A 9mm Springfield Armory XD-M semi-automatic pistol, purchased by Syed on January 28, 2021, was determined to be the murder weapon.

==Perpetrator==

On August 9, 2022, the Albuquerque Police Department announced that a "primary suspect" had been detained, later that day announcing the arrest of a 51-year-old Afghan American man named Muhammad Atif Syed, a well-known member of the local Muslim community. He was formally charged with the killings of Aftab Hussein and Muhammad Afzaal Hussian on August 10, and was charged with the killing of Naeem Hussain on August 19, and will be investigated for possible involvement in the killings of Mohammad Ahmadi. The police said in a statement that there was evidence that Syed knew the victims to some extent, and that the killings may have been motivated by "inter-personal conflict" as well as sectarian hate. Syed denied involvement in the killings.

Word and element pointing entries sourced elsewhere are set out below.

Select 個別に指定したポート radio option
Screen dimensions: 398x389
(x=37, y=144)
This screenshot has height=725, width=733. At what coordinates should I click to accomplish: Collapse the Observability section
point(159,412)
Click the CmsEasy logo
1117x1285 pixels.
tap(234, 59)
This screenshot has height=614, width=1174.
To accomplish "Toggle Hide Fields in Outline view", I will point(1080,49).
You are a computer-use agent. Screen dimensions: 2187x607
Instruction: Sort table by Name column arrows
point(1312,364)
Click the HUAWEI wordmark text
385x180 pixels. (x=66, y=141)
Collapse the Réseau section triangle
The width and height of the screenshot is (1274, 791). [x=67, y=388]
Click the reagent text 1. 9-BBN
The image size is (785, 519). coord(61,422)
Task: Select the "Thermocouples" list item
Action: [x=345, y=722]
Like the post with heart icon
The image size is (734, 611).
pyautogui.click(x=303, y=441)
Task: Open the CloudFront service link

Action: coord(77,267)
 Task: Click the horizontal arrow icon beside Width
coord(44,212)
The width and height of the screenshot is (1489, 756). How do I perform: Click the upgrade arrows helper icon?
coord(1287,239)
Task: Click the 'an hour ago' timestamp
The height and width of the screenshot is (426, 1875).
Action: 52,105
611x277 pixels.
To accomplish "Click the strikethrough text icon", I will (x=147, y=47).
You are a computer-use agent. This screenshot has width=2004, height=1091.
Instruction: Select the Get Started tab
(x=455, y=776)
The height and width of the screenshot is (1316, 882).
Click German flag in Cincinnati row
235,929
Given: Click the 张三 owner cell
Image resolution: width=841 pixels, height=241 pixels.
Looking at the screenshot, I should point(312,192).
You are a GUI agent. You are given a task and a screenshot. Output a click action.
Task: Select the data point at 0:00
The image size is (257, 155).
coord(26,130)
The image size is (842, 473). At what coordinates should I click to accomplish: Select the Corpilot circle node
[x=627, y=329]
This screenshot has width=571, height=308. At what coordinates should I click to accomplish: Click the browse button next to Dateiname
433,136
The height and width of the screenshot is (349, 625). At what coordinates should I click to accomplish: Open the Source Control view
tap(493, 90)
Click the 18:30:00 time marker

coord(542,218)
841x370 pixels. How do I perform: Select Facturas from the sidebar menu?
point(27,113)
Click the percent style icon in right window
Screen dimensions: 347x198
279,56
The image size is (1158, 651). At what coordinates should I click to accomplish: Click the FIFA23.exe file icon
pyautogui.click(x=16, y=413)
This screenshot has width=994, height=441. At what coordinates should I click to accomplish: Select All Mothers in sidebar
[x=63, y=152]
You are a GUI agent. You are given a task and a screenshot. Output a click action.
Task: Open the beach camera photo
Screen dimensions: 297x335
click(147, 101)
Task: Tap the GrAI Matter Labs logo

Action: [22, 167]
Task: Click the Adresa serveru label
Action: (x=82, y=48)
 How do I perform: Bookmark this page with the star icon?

Syed was working as a cook when he and his family fled Afghanistan in 2012 for Pakistan, where they lived until being admitted to the US as refugees in 2016. Although Syed claimed to have fought the Taliban as part of an elite Afghan National Army unit, his US government profile listed no military experience and an expert described his claim as "fishy". Beginning the year after he immigrated to the US, Syed was arrested for domestic violence three times, and one of his sons claimed Syed beat him and his mother repeatedly. All three cases were dismissed: the first two when Syed's alleged victims refused to press charges, and the third after he completed a pretrial intervention program. Syed was also arrested for failing to pull over for police; that charge, too, was dismissed.

In March 2024, Syed was convicted of the first-degree murder of Aftab Hussein. In New Mexico, a conviction of first-degree murder carries minimum sentence of 30 years to life, but, as of January 2025, the sentencing date has not been set. On September 3, 2024, Syed pleaded no contest to charges of second-degree murder for killing Muhammad and Naeem Hussain. Under the terms of his plea bargain, he will serve 30 years in prison for both charges, concurrent with any sentence he receives for first-degree murder conviction. On November 8, he was sentenced to life in prison with the possibility of parole after 30 years. His motive remains unknown.

=== Syed's son ===
On August 14, 2022, the U.S. Attorney for New Mexico stated that they were seeking to detain Muhammad Syed's son Shaheen "Maiwand" Syed in connection with up to two of the killings based on cell tower data, phone records, and the recovery of a pistol in the son's room, though the son's attorney called the allegations "exceedingly thin and speculative." Shaheen Syed has been arrested on August 9 on an unrelated federal charge of using an incorrect address while purchasing a firearm in 2021. He was eventually not charged with any murder and was held until being released to halfway house on October 7, 2022. Syed pleaded guilty on January 9, 2023, and served 70 days in prison. He is currently on three-year supervised release.

==Reactions==

The belief that Islamophobia was behind the killings prompted Albuquerque's Muslim community to temporarily shutter businesses, and Muslim residents to either stay in their homes or move out of state. Reuters reported that the killings led to "days [of] bolstering security around Albuquerque-area mosques, seeking to allay fears of a shooter driven by anti-Muslim hate."

The Albuquerque Muslim community reacted with sadness following the arrest of Syed, who is a Muslim himself. Some residents expressed concern that Syed's arrest would fuel perceptions of Muslims as violent or extreme.

On August 10, the Islamic Center of Albuquerque held a community prayer for the men killed, while Sunni and Shia leaders came together in Washington, D.C. to send messages of solidarity. In an interview with Insider, a brother of one of the victims said he did not believe that the killings were religiously motivated.